Exercise directions: Only lines holding "arrow" are needed; copy each of them from the data below.

BEGIN

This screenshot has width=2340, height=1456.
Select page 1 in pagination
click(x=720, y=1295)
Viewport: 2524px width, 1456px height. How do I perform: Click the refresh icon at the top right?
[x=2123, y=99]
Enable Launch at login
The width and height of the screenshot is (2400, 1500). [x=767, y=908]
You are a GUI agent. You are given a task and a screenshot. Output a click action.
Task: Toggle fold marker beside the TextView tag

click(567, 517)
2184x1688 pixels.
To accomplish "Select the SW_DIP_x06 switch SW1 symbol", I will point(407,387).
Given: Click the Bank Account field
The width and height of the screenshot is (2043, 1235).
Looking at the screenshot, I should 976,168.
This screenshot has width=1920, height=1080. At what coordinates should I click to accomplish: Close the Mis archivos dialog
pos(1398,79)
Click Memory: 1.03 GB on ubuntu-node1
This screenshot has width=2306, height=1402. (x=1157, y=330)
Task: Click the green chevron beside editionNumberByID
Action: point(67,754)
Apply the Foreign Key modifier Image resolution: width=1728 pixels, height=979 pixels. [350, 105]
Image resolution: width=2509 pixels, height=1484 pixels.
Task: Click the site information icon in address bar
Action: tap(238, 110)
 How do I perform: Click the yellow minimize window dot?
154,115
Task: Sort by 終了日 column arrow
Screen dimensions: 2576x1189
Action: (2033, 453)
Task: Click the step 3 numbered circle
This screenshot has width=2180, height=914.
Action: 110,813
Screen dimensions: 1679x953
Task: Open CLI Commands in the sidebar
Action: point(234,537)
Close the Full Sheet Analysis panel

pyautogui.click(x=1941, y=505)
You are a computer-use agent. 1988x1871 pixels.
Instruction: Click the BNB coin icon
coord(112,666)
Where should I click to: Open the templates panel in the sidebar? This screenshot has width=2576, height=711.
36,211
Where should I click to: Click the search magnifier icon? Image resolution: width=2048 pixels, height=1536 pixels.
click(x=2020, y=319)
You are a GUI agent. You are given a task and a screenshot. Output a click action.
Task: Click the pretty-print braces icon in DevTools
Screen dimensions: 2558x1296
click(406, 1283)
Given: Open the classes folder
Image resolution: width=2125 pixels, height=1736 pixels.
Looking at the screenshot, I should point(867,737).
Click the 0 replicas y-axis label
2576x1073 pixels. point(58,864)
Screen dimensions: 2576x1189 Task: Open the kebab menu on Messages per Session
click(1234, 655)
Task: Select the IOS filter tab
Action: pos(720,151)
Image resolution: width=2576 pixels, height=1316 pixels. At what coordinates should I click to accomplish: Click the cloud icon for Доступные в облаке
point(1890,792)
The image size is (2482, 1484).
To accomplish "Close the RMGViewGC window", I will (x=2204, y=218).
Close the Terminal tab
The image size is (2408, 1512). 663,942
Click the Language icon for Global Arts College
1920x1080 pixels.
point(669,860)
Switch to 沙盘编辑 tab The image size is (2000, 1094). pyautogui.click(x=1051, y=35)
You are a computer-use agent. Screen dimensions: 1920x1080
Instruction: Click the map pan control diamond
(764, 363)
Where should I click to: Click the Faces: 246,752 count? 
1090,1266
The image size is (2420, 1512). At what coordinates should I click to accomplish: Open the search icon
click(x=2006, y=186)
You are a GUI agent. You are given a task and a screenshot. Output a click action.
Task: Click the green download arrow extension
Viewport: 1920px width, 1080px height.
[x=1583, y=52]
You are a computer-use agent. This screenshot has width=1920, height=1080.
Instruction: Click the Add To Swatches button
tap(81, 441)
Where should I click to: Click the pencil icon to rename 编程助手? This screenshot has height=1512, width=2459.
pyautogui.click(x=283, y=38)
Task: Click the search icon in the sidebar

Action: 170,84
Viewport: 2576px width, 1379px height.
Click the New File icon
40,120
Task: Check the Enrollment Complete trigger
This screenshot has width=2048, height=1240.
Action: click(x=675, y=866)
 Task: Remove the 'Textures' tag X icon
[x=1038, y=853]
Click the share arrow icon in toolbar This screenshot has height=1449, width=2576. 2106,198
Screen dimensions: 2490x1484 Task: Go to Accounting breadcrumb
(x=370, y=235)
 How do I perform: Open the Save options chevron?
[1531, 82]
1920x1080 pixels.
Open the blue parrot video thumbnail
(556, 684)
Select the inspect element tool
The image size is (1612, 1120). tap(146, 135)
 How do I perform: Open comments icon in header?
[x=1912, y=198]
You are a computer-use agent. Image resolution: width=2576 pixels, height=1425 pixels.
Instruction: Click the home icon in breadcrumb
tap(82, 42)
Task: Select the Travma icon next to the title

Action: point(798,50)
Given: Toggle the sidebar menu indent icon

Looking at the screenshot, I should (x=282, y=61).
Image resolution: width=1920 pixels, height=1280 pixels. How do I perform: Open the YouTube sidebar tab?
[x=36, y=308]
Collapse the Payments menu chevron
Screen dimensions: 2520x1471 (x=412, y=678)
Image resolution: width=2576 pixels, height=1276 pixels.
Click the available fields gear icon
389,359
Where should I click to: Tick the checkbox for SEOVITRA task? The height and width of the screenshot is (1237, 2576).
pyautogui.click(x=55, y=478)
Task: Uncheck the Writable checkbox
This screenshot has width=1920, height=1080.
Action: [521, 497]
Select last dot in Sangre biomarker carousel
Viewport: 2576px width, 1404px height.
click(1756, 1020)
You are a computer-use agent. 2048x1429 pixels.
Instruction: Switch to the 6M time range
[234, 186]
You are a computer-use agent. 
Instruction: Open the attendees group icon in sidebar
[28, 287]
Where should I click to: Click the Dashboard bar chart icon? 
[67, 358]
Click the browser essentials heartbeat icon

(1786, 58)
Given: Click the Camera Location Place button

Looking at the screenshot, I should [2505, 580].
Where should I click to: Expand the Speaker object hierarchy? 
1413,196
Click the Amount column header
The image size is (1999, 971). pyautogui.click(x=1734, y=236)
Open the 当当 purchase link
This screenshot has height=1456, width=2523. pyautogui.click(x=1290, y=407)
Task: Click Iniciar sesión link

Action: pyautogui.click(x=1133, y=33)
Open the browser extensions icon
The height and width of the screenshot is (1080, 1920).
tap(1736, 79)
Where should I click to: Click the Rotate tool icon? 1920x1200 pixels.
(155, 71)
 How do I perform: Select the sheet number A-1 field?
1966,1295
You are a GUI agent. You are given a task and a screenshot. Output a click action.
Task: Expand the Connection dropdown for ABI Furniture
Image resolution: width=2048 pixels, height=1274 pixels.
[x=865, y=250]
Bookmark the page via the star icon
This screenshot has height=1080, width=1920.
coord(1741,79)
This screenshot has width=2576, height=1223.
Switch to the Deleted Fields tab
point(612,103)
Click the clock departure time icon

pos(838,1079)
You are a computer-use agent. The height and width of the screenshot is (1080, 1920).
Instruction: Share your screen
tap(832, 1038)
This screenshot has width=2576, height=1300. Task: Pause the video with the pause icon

END

Your solution:
Task: Sort by 終了日 column arrow
Task: Click the green download arrow extension
Click the share arrow icon in toolbar This screenshot has height=1449, width=2576. 2106,198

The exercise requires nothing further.